Una decisión similar es la que yo he tomado para viajar en este atardecer del otoño de mi vida. Sólo tengo automóvil para moverme en el Bajo Aragón, por las cercanías de Bellmunt, en la contornada de Alcañiz. Es como viajar en ‘polligana”. Para los demás traslados prefiero utilizar los transportes colectivos porque ya no domino la ‘polligana’ en los grandes trayectos. Es un placer viajar por tierra, mar y aire. A cualquier parte del mundo menos a una que es el Bajo Aragón. Salir desde el Bajo Aragón hacia un punto lejano es tan problemático como llegar a él en un viaje de larga distancia. Viajar hacia a aquí o desde aquí, si no es en automóvil propio, sigue siendo un dolor de auténtica dimensión social.

 

“¡Como todos tenemos coche, para qué queremos tren o autobuses colectivos?”. Argumento, tan peregrino como conformista, que cualquiera le lanza a la cara a quien, calificado de utópico e idealista, solicita mejoras en las infraestructuras de comunicación de nuestra comarca histórica.
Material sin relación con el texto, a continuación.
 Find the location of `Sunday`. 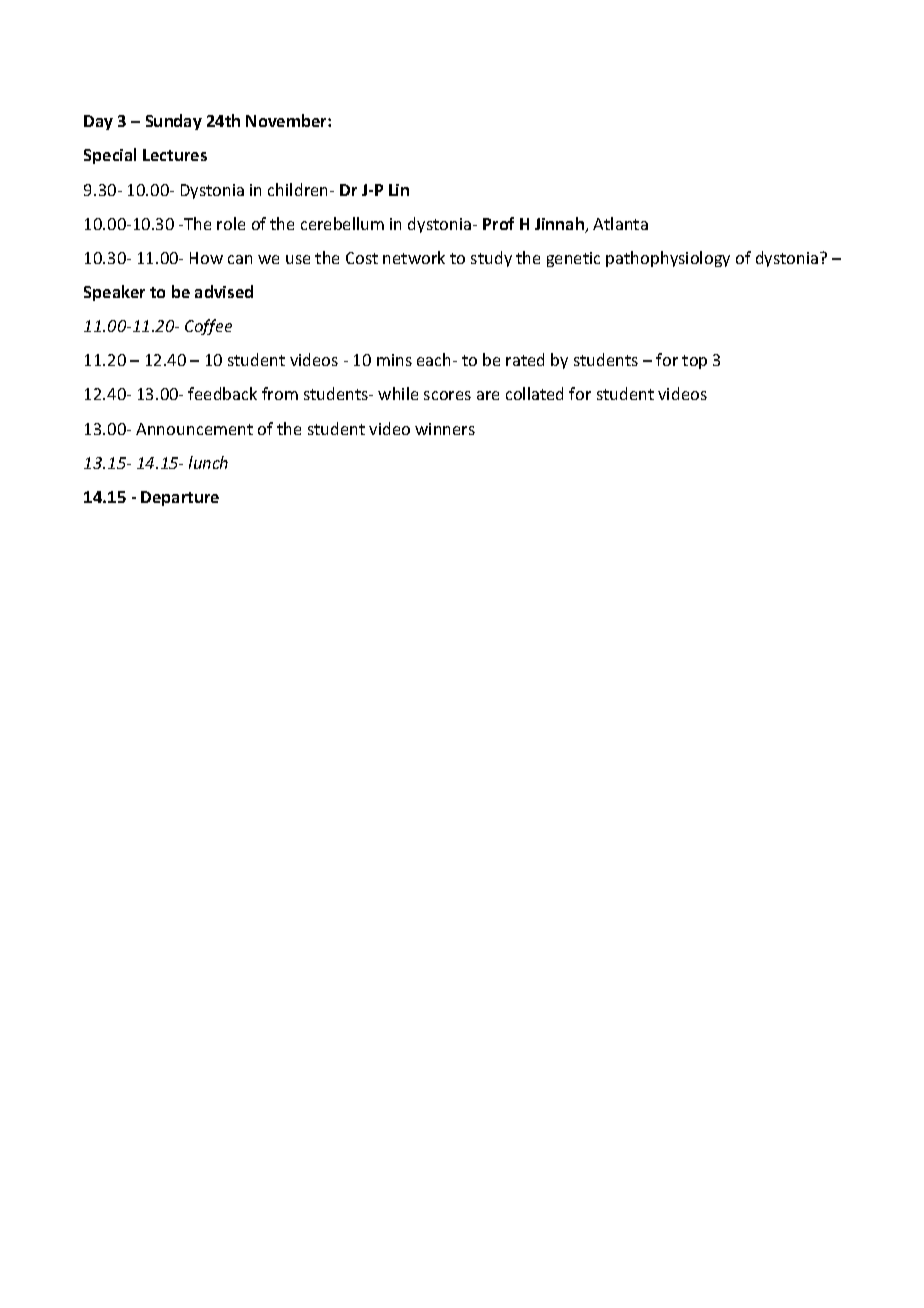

Hace 176 años el padre Nicolás Sancho pedía carreteras y ferrocarriles para el Bajo Aragón. De las primeras tenemos insuficientes y de muy baja calidad. El tren llegó a Alcañiz en 1895 y se paró en 1973. Incluso técnicos, expertos y políticos del momento presente se muestran sospechosamente conformistas cuando afirman que no es preciso realizar una gran inversión en el desdoblamiento de la carretera N-232, desde El Burgo de Ebro hasta las Ventas de Valdealgorfa, para que luego siga hacia el Mediterráneo por el Matarranya o por Morella, porque una comarca de 70.000 habitantes no necesita autovía. ¡Como si una carretera desdoblada y de paso fuera utilizada únicamente por los vecinos residentes en la zona!

 

Del ferrocarril, mejor no hablar. Bastaría un enganche de 20 kilómetros, con el cauce para el camino de hierro ya abierto, para que Alcañiz se pudiera volver a subir al tren, como hace 122 años. Pero tal aspiración es pura utopía. Incluso la capital de la provincia de Teruel parece que va a perder la comunicación por ferrocarril más pronto que tarde. Y se insiste: “Para tan poca población no hace falta invertir en grandes infraestructuras de comunicación”. Pero el número de pobladores sigue disminuyendo, entre otras motivos, porque esta tierra carece de buenas comunicaciones.

 

 

Autobuses sin estación

 

Muchos pueblos están amenazados de perder el servicio de autobús del que se dispone, en casi todos los casos, desde hace más de un siglo. Solo el transporte escolar, que se permite utilizar ahora a otros usuarios, los mantiene comunicados por coche de línea. Otra vez el mismo argumento: no hay gente para el autobús, que muchos días recorre vacío nuestras carreteras. Y porque no hay transporte de viajeros en condiciones, no viene nadie. ¡Como todos tenemos coche propio, para qué queremos autobús? Así que no hay más remedio que moverse por la comarca en ‘polligana’.

 

Y puesto que todos tenemos coche, viajar al o desde el Bajo Aragón más allá de la Estanca de Alcañiz es una auténtica aventura. Desde la capital del Bajo Aragón, los viajes diarios en autobús son perfectamente realizables a Zaragoza, Barcelona, Lérida o Teruel. Y todo ha mejorado, es verdad, desde que ABASA traspasara el negocio a HIFE. Los autobuses son confortables y el servicio, en líneas generales, ha mejorado de forma más que notable. A esta tierra o desde ella sólo se puede viajar en un medio público de transporte: el autobús.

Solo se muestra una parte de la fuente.